■ Written exercise ■
Could you rewrite the part of the material that opens with the line containing "has width=1028, height=644." and closes with the line containing "(x=1256, y=207)", both lines included and requests kept as they are, while offsetting every coordinate in the answers by -117?

■ Available records ■
[Start]

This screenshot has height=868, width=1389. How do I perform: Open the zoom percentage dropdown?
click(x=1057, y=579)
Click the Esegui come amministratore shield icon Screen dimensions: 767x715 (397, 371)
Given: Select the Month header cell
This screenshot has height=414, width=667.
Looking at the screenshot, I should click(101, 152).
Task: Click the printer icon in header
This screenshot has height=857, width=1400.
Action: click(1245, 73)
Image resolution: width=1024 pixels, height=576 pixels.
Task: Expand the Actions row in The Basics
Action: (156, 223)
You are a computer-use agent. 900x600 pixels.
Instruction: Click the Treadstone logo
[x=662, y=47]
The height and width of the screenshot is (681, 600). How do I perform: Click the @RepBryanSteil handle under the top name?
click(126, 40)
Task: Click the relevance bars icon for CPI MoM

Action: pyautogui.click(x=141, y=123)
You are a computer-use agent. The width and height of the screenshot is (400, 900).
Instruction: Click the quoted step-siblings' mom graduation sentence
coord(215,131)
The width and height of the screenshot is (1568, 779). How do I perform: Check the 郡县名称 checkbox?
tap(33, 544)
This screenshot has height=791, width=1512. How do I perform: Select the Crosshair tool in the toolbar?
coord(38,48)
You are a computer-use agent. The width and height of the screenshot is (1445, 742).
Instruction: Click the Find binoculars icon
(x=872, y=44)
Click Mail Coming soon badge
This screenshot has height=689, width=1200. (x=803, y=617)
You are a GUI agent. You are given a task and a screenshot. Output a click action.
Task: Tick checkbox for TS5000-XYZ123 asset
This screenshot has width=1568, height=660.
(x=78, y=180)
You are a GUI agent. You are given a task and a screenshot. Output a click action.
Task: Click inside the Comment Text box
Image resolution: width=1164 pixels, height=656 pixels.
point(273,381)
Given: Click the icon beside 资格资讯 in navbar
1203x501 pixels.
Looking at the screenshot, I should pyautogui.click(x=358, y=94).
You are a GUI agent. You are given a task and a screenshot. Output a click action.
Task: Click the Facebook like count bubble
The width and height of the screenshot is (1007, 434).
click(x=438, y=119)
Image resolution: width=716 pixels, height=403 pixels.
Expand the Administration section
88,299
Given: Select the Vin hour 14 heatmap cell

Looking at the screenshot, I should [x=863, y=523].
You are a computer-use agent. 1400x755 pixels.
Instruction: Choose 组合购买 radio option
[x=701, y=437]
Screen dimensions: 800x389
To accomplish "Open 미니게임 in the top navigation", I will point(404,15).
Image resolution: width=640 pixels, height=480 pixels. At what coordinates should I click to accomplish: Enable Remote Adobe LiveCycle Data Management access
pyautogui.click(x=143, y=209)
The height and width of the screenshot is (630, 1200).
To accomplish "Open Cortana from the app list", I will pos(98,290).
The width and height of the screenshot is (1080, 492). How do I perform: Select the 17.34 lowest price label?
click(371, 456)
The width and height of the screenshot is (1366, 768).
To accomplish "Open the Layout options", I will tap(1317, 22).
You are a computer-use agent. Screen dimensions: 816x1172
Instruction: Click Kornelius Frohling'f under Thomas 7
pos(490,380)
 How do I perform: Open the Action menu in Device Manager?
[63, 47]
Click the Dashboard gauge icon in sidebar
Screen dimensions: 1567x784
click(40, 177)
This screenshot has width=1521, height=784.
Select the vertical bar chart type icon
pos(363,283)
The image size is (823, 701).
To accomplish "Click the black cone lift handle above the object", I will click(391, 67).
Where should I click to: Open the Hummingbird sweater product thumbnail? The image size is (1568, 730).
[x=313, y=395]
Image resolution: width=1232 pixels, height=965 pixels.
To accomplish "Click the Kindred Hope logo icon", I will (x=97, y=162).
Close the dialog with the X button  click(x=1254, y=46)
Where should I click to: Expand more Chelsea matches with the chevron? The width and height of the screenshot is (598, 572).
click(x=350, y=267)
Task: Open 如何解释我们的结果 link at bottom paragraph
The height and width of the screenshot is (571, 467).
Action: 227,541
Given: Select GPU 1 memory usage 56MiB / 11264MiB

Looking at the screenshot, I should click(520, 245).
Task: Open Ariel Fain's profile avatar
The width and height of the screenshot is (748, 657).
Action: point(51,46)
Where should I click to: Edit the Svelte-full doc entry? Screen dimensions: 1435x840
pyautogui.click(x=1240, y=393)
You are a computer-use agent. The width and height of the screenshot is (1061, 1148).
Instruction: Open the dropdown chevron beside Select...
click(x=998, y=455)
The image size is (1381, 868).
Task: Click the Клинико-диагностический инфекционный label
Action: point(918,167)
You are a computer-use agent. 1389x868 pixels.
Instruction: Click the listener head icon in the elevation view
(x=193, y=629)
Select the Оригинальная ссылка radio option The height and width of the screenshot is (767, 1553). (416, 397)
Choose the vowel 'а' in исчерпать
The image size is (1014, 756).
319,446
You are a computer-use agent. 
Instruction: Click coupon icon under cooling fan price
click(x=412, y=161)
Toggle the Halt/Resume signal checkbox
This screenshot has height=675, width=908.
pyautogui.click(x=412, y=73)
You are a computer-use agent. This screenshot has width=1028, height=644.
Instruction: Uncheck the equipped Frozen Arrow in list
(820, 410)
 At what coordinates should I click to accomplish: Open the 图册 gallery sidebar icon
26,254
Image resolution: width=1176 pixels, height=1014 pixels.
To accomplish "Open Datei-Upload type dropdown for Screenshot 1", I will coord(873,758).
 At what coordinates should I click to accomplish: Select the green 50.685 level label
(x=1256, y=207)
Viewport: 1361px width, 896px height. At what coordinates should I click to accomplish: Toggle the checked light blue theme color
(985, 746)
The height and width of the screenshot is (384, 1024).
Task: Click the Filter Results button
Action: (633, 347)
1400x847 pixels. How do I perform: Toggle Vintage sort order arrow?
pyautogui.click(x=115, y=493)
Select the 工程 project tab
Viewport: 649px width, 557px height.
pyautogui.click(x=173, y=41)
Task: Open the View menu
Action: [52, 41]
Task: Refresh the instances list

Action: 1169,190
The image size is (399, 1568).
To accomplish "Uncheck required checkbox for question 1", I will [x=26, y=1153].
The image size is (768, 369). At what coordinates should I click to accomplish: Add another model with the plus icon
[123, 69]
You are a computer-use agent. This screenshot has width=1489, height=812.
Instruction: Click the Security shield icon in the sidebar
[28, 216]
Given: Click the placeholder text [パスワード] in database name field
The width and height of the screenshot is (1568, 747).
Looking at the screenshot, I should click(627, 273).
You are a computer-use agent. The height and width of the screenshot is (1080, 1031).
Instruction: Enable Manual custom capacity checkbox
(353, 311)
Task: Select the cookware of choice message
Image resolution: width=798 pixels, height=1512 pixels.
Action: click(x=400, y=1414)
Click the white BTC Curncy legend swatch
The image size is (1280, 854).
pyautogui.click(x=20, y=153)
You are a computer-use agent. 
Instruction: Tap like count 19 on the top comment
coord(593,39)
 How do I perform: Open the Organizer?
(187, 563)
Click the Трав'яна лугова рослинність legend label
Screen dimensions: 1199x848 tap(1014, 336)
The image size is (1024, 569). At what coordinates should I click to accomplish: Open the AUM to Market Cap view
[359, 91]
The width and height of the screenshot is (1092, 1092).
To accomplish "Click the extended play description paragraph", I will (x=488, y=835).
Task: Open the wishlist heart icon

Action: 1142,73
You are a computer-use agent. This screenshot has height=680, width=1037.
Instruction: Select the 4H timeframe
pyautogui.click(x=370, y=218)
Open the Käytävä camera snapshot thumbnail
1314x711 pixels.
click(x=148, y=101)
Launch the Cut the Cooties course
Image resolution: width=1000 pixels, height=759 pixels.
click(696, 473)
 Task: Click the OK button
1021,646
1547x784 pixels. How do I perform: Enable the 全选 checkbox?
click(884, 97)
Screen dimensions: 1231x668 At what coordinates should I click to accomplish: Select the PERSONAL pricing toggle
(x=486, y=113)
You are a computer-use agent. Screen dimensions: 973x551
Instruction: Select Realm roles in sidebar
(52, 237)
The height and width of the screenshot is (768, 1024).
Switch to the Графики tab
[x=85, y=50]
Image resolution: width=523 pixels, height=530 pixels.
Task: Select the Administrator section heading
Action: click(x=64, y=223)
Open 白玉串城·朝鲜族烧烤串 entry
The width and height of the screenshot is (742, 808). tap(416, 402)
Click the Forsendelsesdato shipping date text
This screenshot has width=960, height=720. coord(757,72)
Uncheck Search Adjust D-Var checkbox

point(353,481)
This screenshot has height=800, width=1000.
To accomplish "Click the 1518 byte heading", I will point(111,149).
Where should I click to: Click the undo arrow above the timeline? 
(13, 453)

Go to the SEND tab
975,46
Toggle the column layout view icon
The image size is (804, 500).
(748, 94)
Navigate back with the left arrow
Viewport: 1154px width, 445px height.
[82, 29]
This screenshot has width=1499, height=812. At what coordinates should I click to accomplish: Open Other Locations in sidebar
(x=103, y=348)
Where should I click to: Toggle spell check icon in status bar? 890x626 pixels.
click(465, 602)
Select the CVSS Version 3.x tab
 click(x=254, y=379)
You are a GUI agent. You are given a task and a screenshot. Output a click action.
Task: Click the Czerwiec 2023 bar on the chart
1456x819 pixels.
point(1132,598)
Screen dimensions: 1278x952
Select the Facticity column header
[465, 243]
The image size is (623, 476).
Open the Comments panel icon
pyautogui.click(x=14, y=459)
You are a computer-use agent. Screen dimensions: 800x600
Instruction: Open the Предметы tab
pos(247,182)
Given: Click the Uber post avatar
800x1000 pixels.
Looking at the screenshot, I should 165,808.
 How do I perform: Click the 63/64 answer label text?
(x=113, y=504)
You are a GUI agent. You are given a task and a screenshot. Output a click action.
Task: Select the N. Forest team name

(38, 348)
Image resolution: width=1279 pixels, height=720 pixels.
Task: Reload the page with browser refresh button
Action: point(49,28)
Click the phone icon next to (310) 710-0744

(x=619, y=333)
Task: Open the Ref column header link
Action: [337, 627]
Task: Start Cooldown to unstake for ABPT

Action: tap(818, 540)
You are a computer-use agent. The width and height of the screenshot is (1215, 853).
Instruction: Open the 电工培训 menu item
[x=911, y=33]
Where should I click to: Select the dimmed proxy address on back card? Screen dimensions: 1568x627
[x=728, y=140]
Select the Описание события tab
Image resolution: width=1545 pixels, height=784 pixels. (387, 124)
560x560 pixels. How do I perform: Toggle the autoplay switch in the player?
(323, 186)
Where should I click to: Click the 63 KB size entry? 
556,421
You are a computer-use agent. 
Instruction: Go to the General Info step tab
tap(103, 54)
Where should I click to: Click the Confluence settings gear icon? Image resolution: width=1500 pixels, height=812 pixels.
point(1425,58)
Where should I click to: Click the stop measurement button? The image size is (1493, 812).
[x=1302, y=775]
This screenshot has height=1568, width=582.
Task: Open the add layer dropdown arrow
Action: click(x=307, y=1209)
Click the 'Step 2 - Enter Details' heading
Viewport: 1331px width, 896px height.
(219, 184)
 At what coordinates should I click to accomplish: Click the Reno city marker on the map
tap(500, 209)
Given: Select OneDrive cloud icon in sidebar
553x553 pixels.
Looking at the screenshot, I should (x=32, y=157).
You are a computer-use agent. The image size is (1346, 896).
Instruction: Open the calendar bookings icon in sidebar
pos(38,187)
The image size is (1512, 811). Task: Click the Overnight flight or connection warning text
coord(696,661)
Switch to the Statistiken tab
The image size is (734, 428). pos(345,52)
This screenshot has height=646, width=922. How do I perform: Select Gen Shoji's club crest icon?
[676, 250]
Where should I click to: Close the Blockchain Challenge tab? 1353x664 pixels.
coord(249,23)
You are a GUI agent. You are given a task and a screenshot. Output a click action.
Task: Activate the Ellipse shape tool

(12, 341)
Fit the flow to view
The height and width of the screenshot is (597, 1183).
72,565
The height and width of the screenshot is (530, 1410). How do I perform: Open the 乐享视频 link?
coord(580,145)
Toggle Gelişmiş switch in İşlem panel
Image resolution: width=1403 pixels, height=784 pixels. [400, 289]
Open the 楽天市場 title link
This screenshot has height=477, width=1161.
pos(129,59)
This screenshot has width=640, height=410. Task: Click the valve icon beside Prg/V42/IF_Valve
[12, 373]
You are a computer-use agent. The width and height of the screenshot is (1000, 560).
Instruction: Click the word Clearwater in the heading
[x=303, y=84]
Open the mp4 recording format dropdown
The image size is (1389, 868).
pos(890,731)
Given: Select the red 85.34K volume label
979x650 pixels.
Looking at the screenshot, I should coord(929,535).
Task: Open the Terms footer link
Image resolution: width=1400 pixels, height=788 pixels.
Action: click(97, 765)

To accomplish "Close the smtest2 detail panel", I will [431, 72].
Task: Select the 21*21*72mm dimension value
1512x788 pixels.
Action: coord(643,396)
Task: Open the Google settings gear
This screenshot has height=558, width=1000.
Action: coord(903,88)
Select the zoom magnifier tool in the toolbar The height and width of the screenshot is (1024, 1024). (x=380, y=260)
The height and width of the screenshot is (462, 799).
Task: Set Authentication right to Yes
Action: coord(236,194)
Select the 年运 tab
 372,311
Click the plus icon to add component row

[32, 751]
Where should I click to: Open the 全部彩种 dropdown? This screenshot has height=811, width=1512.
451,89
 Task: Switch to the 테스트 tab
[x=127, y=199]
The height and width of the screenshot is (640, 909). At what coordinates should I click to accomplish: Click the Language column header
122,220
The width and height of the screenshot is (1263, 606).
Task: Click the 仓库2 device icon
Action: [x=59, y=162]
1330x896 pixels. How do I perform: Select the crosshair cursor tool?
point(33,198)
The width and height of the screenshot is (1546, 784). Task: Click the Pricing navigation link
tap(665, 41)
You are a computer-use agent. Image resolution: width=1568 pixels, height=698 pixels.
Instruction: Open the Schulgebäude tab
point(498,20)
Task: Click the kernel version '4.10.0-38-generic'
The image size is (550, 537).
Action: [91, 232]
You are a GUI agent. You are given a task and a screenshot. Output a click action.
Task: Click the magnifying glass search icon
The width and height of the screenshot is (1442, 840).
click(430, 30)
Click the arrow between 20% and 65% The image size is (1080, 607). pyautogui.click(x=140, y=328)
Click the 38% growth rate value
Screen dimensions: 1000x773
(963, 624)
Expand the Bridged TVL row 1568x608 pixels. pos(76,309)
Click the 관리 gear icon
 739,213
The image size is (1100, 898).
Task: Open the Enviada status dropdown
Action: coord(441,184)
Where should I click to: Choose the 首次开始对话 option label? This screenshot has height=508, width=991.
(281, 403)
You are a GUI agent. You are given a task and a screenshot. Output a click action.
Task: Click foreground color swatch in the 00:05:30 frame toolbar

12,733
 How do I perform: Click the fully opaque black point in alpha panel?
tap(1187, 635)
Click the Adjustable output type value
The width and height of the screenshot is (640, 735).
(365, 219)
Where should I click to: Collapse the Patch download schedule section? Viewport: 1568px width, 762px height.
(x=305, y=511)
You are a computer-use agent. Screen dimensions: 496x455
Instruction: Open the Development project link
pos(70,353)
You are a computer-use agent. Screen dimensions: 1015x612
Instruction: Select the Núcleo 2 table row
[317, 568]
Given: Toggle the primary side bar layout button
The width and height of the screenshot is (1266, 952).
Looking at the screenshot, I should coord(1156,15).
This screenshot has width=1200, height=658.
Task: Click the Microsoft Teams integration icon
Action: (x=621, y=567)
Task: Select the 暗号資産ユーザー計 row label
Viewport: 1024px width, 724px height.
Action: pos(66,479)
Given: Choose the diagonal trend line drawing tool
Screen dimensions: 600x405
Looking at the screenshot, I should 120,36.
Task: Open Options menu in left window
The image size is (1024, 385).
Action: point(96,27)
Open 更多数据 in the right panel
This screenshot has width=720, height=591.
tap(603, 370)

[End]

■ Task response ■
You are a computer-use agent. This screenshot has width=1028, height=644.
Instruction: Uncheck the equipped Frozen Arrow in list
(703, 293)
 At what coordinates should I click to accomplish: Open the 图册 gallery sidebar icon
-91,137
Image resolution: width=1176 pixels, height=1014 pixels.
To accomplish "Open Datei-Upload type dropdown for Screenshot 1", I will coord(756,641).
 At what coordinates should I click to accomplish: Select the green 50.685 level label
(x=1139, y=90)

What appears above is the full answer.